Researchers have also found that the immune system has trouble repairing damage in these mucosal tissues. CD4+ T-cell counts often rebound quickly in the blood once an individual starts taking antiretrovirals (ARVs), but the CD4+ T cells in the gut are restored much more slowly than in blood, even in HIV-infected individuals who have been receiving treatment with ARVs for several years.

This may mean that the loss of CD4+ T cells at the mucosal surfaces is a better predictor of disease progression than monitoring their quantity in the blood.

But it would be difficult to monitor HIV-infected individuals by repeatedly measuring CD4+ T-cell counts at mucosal sites. Testing these tissues requires a procedure known as a biopsy, which is a more invasive process than collecting a blood sample. Researchers are now looking for ways to analyze subtle differences between CD4+ T cells in the blood in order to more easily determine and predict what is happening in the gut.

Implications for vaccines

This research has many implications for AIDS vaccine design and research. If the critical battle between HIV and the immune system takes place in the earliest stages of HIV infection, as this research suggests, it is important to closely study the virus that is transmitted and to characterize the nature of the immune responses in the first weeks and months of infection.
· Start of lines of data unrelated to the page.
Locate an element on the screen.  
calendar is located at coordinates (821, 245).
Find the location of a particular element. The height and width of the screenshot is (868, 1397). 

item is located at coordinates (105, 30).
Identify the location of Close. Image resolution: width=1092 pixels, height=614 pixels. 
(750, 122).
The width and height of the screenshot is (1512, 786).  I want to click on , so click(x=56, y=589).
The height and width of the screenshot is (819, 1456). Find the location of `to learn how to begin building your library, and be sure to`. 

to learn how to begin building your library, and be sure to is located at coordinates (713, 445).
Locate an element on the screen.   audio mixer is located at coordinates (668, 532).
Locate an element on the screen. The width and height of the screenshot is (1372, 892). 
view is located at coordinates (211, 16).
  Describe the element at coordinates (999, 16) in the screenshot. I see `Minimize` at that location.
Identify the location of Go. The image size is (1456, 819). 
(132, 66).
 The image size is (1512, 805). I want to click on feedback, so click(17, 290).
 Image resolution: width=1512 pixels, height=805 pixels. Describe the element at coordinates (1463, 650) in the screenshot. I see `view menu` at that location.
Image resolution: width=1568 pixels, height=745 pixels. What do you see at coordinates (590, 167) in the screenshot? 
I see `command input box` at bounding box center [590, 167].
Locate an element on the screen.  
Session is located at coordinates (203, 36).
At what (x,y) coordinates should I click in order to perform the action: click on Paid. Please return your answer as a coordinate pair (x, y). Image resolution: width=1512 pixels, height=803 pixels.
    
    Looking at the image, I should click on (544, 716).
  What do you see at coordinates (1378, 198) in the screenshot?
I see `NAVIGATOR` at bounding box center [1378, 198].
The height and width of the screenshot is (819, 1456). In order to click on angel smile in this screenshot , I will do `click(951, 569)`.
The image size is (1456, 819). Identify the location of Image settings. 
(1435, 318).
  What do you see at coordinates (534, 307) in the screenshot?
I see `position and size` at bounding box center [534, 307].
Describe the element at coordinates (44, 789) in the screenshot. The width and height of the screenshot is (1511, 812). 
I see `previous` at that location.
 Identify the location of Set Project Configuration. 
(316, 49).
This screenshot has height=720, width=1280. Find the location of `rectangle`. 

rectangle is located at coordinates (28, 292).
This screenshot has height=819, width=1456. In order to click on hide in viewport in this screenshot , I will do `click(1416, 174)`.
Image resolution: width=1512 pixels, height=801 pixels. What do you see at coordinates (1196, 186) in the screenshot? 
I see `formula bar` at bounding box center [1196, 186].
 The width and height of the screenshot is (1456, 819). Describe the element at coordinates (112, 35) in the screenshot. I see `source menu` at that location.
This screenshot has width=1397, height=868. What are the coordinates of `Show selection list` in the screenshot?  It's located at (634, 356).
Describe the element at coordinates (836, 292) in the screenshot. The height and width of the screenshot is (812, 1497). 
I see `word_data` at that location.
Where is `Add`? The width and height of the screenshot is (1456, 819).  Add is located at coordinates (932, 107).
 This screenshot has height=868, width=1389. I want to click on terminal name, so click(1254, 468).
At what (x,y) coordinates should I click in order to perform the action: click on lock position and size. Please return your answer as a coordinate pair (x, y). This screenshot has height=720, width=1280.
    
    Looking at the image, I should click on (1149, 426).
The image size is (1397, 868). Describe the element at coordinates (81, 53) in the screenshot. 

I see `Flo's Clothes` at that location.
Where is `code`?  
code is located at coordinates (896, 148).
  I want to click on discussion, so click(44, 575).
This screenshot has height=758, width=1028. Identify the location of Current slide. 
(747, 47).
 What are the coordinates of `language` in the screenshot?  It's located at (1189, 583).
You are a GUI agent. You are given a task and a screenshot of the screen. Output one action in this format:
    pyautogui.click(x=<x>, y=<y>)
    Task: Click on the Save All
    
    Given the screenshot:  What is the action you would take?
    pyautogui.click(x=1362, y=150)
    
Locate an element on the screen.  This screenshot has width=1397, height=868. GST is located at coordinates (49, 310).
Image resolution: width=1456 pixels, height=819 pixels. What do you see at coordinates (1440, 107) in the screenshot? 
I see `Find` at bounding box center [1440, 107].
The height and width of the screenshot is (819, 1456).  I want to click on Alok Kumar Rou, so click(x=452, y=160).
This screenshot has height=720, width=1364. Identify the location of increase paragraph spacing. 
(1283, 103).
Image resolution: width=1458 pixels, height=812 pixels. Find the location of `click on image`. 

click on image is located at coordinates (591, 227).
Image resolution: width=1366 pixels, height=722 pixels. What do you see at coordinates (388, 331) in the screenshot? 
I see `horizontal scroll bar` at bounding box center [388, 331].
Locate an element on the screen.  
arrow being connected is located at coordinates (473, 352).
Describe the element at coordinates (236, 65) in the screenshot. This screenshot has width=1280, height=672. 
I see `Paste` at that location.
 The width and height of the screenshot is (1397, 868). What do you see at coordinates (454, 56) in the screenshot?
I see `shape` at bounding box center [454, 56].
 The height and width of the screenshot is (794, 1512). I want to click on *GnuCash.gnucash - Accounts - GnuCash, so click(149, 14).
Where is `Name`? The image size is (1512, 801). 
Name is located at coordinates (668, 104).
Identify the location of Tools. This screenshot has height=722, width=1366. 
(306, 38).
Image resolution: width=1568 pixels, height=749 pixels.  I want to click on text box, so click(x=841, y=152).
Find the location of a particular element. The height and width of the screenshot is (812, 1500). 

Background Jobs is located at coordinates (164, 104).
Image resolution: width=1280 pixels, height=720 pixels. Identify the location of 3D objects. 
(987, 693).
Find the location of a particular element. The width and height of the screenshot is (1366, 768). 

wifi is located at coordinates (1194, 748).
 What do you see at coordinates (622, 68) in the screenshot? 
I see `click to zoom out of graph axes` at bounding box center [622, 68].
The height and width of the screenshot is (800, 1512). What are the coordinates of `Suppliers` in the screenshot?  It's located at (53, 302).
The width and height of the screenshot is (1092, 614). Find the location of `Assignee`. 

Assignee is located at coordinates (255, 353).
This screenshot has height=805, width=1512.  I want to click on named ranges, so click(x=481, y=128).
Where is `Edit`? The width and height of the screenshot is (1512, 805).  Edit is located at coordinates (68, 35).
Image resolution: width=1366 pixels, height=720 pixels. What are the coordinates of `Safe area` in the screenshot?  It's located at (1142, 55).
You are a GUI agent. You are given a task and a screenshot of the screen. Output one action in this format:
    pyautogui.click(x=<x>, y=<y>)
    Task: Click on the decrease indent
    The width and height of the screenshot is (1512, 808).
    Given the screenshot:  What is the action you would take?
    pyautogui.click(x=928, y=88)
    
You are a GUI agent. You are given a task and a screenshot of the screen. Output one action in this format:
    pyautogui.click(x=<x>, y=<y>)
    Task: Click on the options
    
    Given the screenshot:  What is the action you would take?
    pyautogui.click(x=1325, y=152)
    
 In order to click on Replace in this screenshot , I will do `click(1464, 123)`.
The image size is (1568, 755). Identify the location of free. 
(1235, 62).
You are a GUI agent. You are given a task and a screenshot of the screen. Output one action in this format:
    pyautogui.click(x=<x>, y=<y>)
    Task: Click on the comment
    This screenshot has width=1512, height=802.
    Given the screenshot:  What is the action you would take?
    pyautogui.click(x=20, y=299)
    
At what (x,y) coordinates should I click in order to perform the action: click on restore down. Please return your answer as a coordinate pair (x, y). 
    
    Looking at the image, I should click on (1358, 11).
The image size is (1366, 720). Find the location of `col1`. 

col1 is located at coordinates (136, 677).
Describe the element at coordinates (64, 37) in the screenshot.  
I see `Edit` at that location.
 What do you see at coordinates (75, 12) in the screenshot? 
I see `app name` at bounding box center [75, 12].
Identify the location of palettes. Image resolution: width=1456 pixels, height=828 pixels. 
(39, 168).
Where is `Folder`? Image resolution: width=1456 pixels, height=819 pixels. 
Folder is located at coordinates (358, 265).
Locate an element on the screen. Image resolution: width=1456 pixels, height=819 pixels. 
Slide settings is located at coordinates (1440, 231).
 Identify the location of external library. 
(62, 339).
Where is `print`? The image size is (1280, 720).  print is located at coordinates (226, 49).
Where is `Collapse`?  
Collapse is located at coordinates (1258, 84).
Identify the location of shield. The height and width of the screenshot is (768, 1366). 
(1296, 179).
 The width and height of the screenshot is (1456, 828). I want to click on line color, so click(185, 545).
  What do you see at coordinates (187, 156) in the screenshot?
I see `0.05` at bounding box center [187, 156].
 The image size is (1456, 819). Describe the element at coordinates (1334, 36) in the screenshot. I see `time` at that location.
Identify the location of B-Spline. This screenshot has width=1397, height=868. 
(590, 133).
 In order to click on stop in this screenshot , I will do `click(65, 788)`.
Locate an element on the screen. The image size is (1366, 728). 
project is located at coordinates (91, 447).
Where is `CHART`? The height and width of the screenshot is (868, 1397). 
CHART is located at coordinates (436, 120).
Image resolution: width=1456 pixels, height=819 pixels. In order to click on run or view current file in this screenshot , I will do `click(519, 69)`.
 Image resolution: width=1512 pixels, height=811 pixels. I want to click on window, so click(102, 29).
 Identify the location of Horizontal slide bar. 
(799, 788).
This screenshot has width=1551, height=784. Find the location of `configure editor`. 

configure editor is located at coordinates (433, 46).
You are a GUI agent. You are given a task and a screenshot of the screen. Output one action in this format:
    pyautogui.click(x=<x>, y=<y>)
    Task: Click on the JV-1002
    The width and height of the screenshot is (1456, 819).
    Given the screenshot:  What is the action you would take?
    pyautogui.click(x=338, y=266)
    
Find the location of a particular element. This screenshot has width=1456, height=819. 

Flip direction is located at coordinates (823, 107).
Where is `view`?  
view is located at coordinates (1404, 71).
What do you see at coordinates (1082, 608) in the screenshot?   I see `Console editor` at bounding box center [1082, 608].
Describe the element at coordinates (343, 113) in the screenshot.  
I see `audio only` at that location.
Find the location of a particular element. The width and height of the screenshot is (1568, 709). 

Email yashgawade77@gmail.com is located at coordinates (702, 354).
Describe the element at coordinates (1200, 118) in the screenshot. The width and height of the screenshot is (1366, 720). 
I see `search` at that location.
Many organizations involved in developing AIDS vaccine candidates are therefore interested in studying recently HIV-infected individuals. IAVI is one group conducting this type of epidemiological study with recently HIV-infected volunteers at several centers in Africa (see Global News, this issue).

Other research organizations are working with collaborators to identify and follow newly-infected individuals at sites in many countries around the world. Information collected from these studies may offer clues to help better define the target for a preventive vaccine.

Another important implication from this research is the need for AIDS vaccine candidates that induce strong immune responses at mucosal tissues, especially those lining the intestine. Several researchers think this will be necessary for a preventive vaccine to be effective and many methods are now being explored to enhance the mucosal immunity induced by existing AIDS vaccine candidates (see VAX December 2005 Primer on Understanding Mucosal Immunity).